What the exercise asks:
The expected output is a copy of every line in the records with the string "agent".

##### Dataset extract

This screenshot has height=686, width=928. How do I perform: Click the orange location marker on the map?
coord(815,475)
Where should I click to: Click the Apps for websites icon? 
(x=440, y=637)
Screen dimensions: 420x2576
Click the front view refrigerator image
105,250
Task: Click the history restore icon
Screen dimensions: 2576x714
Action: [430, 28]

##########
##### Dataset extract

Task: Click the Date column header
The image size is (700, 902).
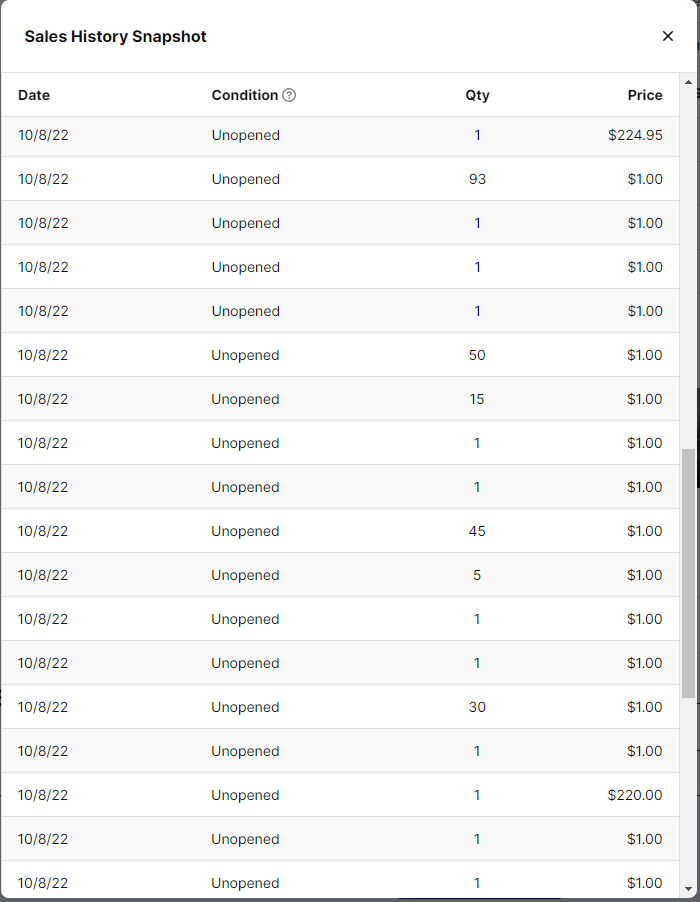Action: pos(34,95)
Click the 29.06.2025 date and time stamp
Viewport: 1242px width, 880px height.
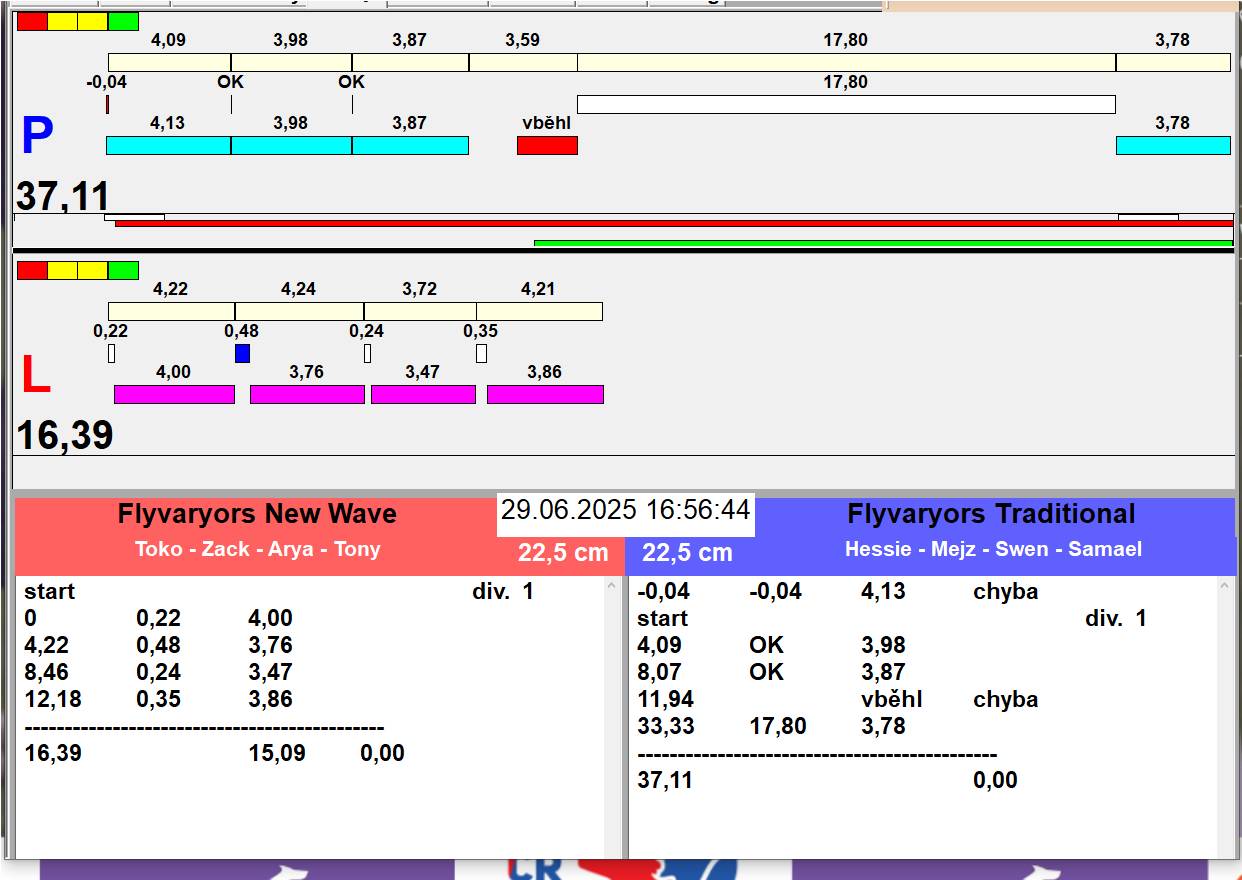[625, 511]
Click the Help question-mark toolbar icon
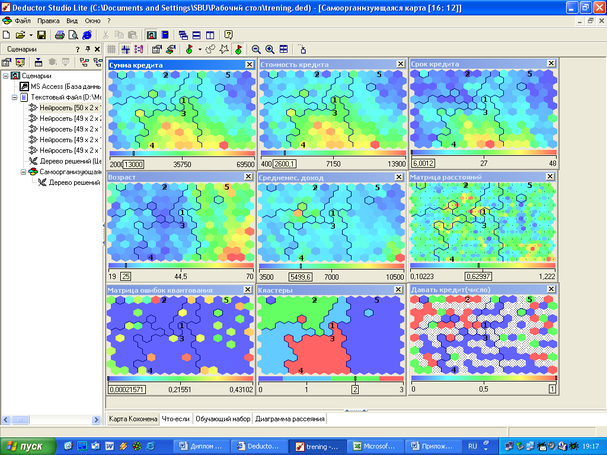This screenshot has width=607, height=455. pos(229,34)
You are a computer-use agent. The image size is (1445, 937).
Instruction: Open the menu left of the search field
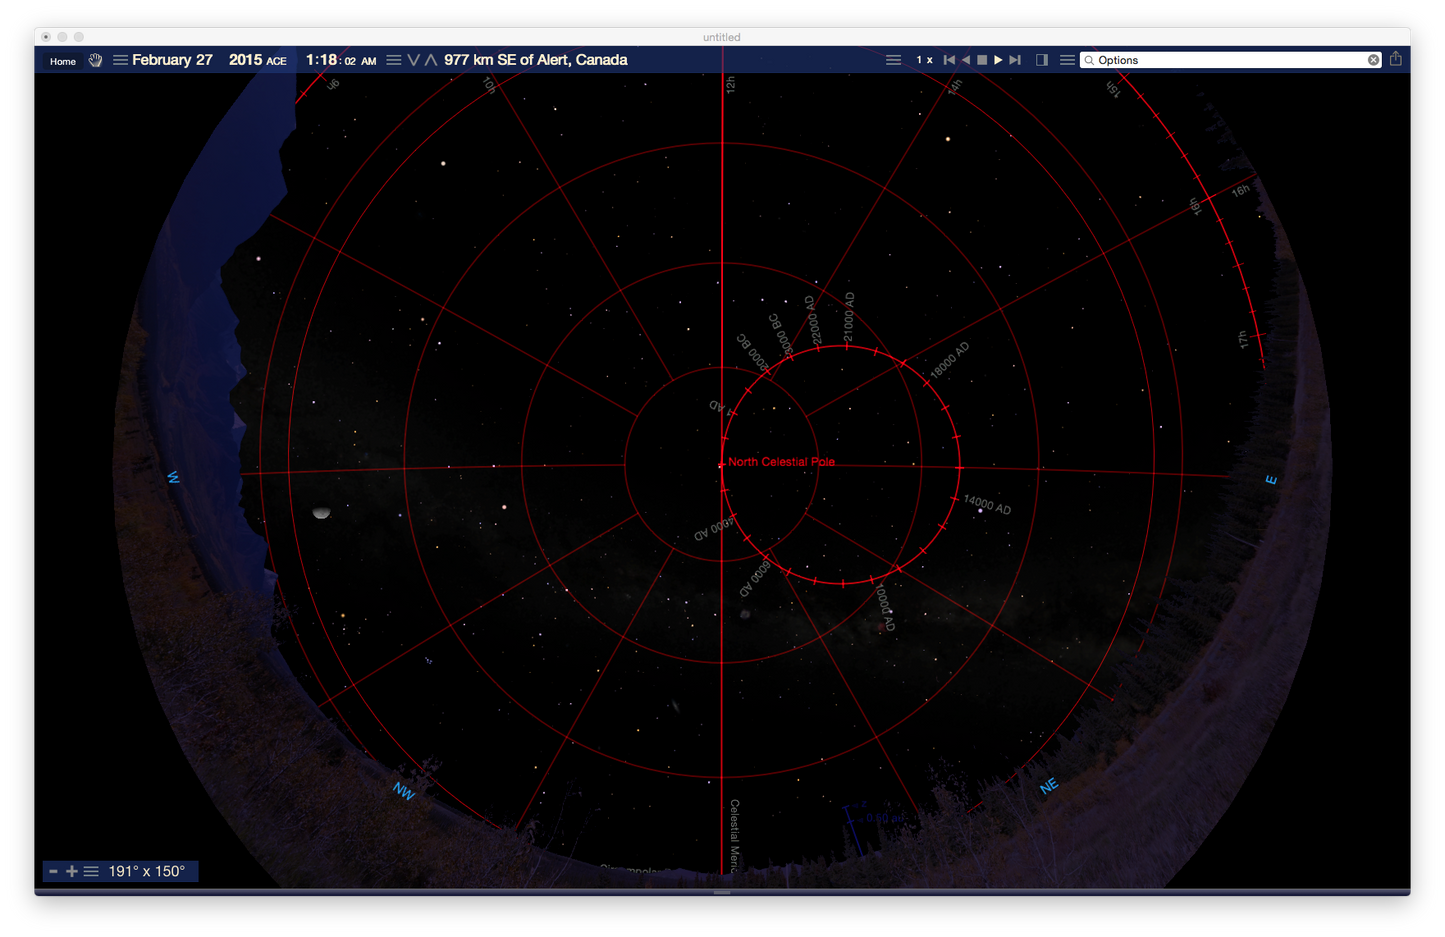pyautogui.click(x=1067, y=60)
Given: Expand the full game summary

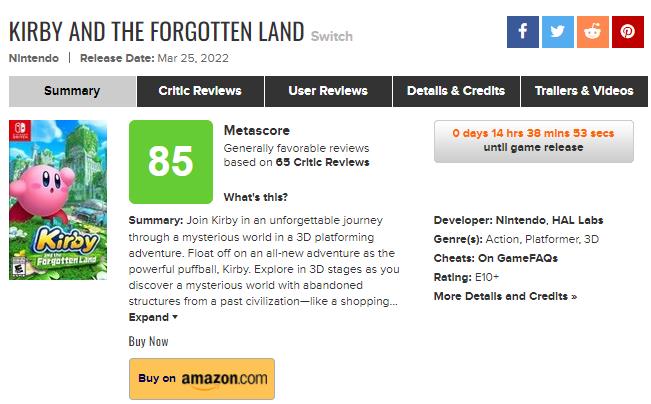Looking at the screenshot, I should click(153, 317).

##########
##### Dataset extract

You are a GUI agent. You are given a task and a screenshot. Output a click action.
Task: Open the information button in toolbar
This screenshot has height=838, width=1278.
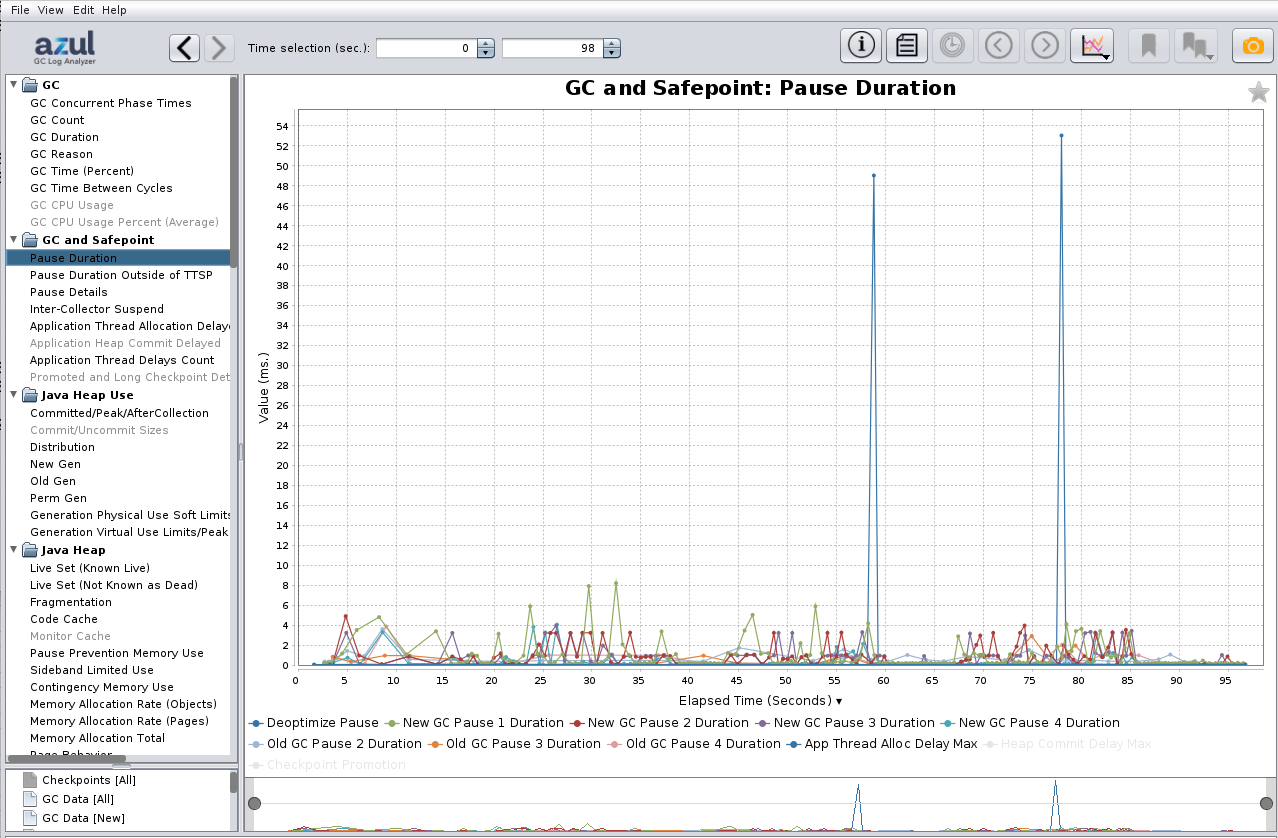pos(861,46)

##########

Response:
You are a computer-use agent. The image size is (1445, 937).
You are a GUI agent. You are given a task and a screenshot. Output a click action.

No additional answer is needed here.